Switch "Instruction" to "Command" wherever it appears in the items below, and write them out again with nothing else changed. Leave the pictures out.

──────── RECORDS SUPPLIED ────────

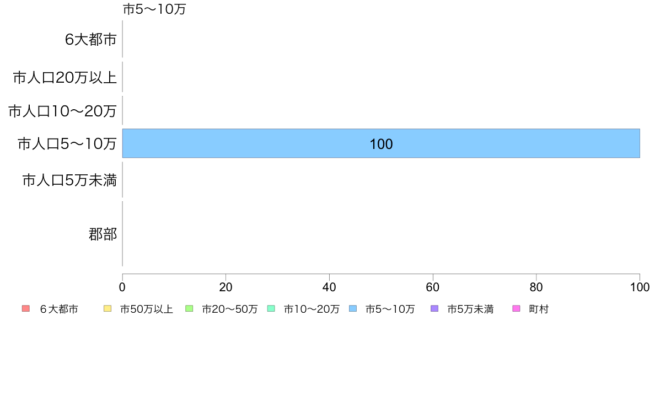The image size is (655, 406).
Task: Click the pink 町村 legend swatch
Action: tap(516, 308)
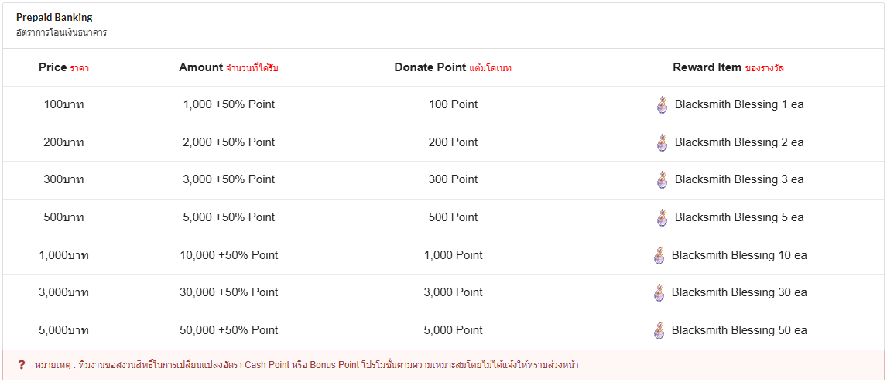The height and width of the screenshot is (382, 887).
Task: Click the 3,000 Point donate value
Action: tap(453, 292)
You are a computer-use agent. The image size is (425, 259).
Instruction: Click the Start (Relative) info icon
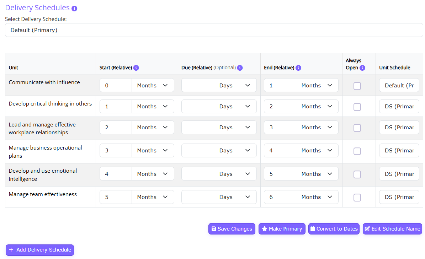pyautogui.click(x=136, y=68)
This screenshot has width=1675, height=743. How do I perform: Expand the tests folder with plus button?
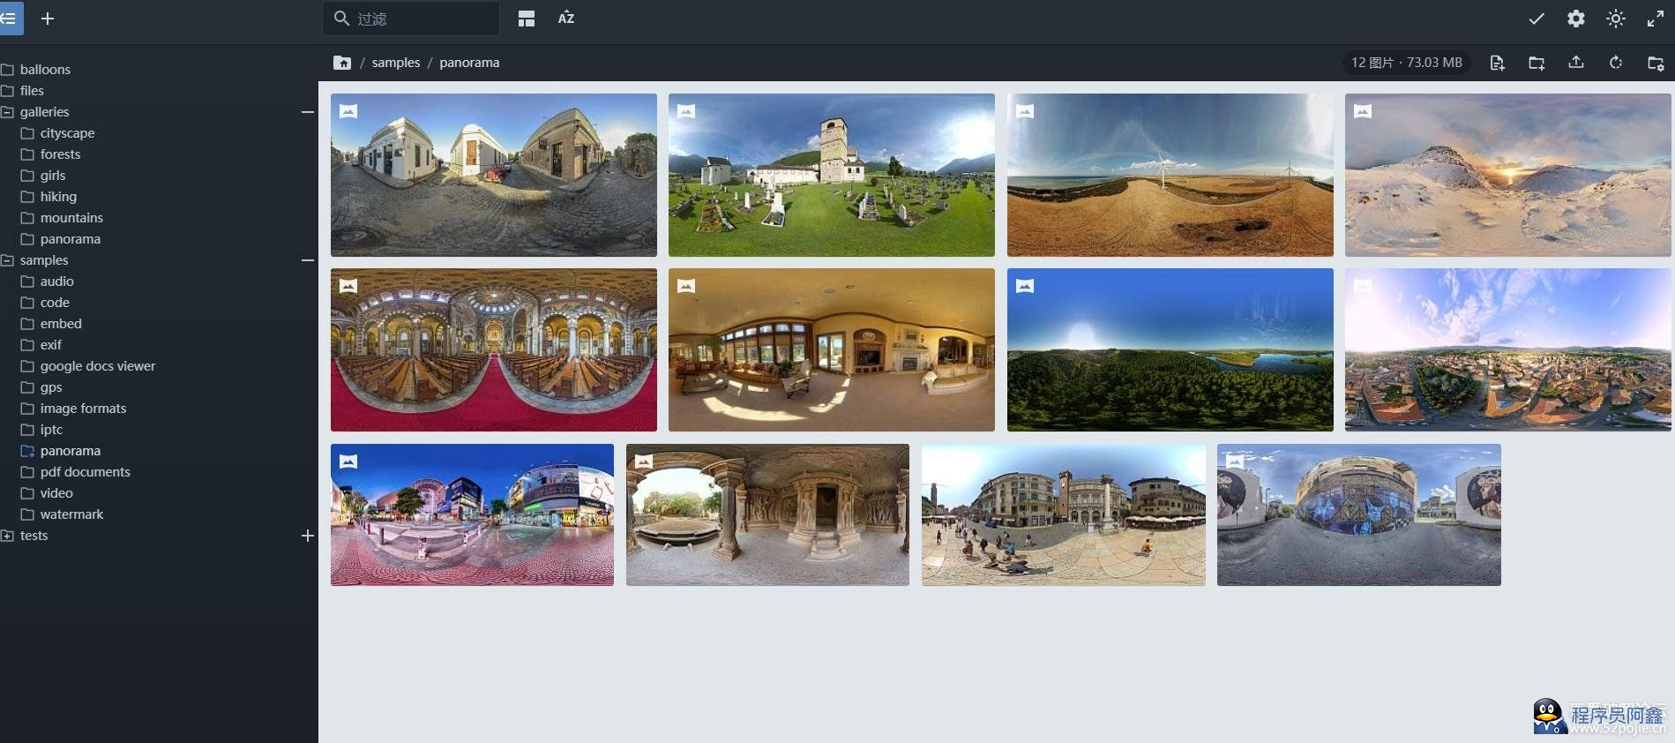pos(307,536)
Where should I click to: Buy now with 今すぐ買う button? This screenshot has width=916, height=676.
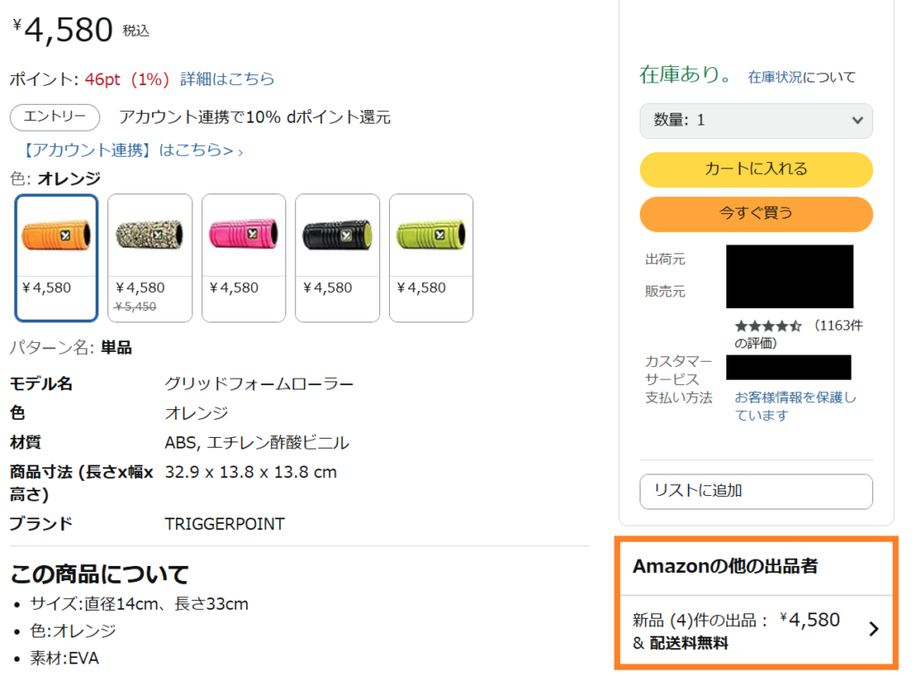pos(756,213)
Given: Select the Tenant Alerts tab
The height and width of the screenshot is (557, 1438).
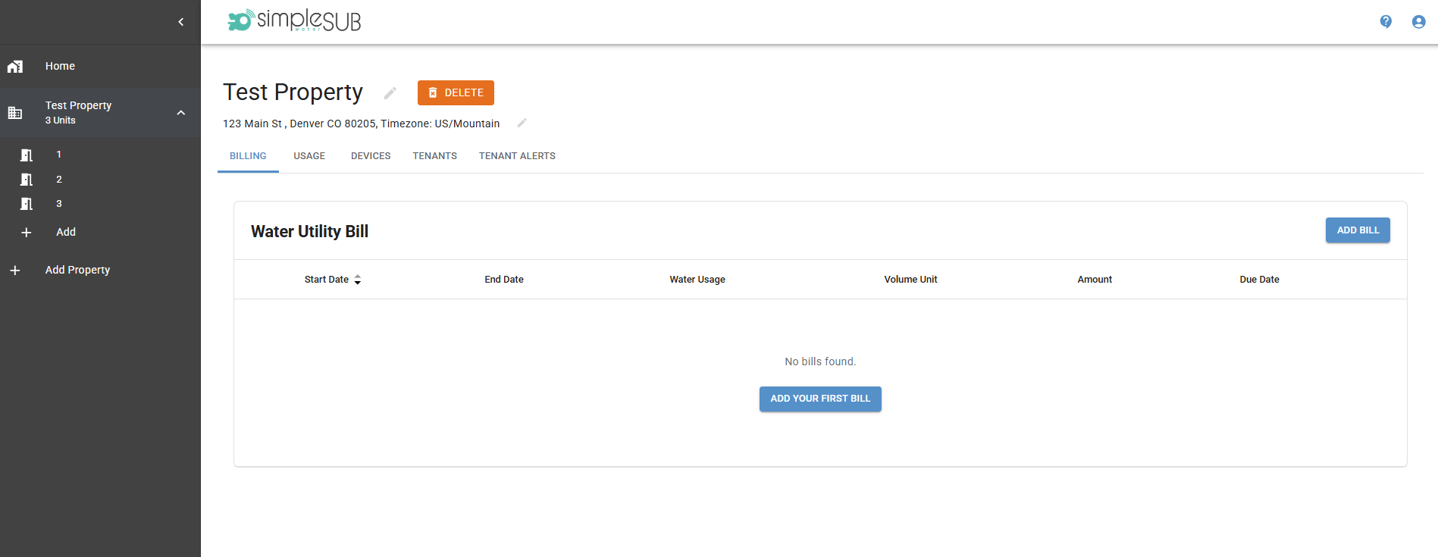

────────

# RESPONSE TO THIS EXERCISE
The image size is (655, 406).
Task: Click the pink 町村 legend swatch
Action: tap(516, 308)
The height and width of the screenshot is (382, 887).
Task: Click the 3,000 Point donate value
Action: tap(453, 292)
You are a computer-use agent. The image size is (425, 259).
Command: Click the Start (Relative) info icon
pyautogui.click(x=136, y=68)
This screenshot has width=1675, height=743. How do I perform: Expand the tests folder with plus button?
pos(307,536)
Where should I click to: Buy now with 今すぐ買う button? This screenshot has width=916, height=676.
pos(756,213)
Given: Select the Tenant Alerts tab
The height and width of the screenshot is (557, 1438).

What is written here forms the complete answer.